Tennessee congressman proposes defunding the ATF

Publish date: 2024-04-23

Gun reform advocates gathered in Franklin, Tennessee, on Friday, calling for change to the state's gun laws following the Covenant School mass shooting.

Covenant parent Sarah Neumann stepped up to the podium, asking people to come together and find ways to protect people gun violence.

It's about keeping the hand guns out of the hands of the wrong people. As a responsible gun owner, we're not targeting you,” Neumann said.

The message is echoed by Tennessean Kari Keuffler, who survived the Las Vegas festival shooting in 2017 and is still haunted by it.

“When I go out with my friends and we're hanging out at just dinner or a movie, I'm wondering what's going to happen next, right? There's the ripple effect is so large,” Keuffler said.

Despite these pleas, one Nashville Congressman is calling for less oversight on guns.

Rep. Andy Ogles, R-Tenn., is calling for a hiring freeze at the bureau of Alcohol, Tobacco, Firearms and Explosives, known as the ATF. The agency investigates federal offenses involving illegal use of guns.

The agency is charged in part with curbing illegal gun use and gun trafficking. Federal data shows the agency helped track more than 15,000 guns to Tennessee in 2021. It also helps investigate federal crimes, and was on scene the day of the Covenant School shooting.

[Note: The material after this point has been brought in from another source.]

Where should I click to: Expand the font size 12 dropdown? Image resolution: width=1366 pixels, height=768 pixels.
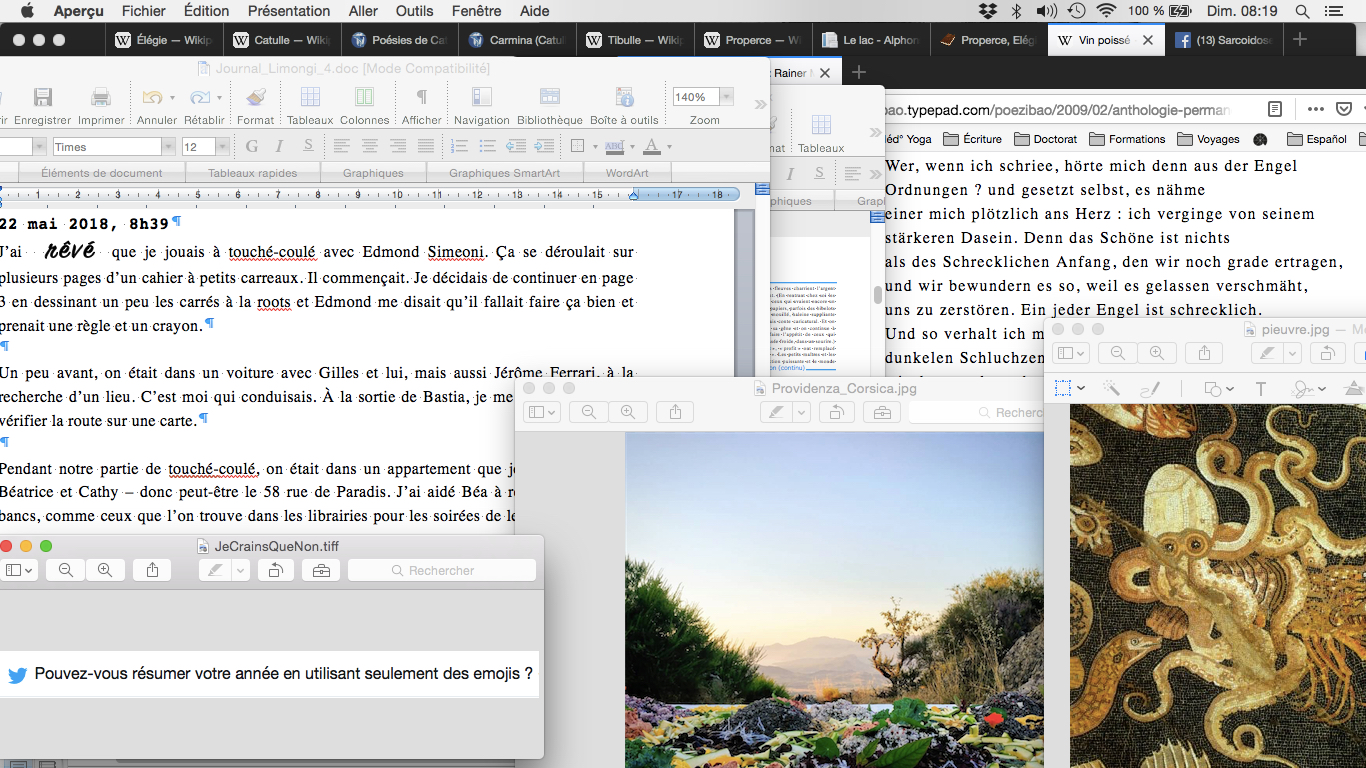pos(221,147)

Ogles said the ATF is one of three “woke” government agencies that he wants to defund.

The ATF has a history of reckless incompetence and proposals to infringe on the Second Amendment rights of Americans. The last thing the country needs is more federal agents threatening the rights of the people,” Ogles said in a statement. “Imposing hiring freezes in agencies that never should have been created to begin with is just the first step of several that need to be taken for the sake of the American people. It’s time to stop using taxpayer dollars to fund federal corruption.”

WZTV contacted Ogles’ office for an interview but did not hear back.

He addressed the idea in a recent hearing.

“They’ve been weaponized like other agencies against the American people, they’ve been regulating the American people by press release and fiat and not going through the proper channels of the congressional approvement process,” Ogles said.

Some Tennesseans disagree with the idea, like gun reform advocate Chandler Quaile.

“It's another Republican attack on gun sense reform and extremely popular agencies within the federal government under the guise of fiscal responsibility and fiscal conservatism,” Quaile said.

But others support the idea.

Tennessee Firearms Association Executive Director John Harris says the ATF unfairly targets gun manufacturers and dealers, disrupting the firearm supply chain and infringing on constitutional rights.

Efforts like Congressman Ogles to curtail the size, the authority, the budget, or even the existence of the ATF, is something that the second amendment may call for, Congress should take a look at doing more,” Harris said.

A representative from the ATF declined to comment on this story.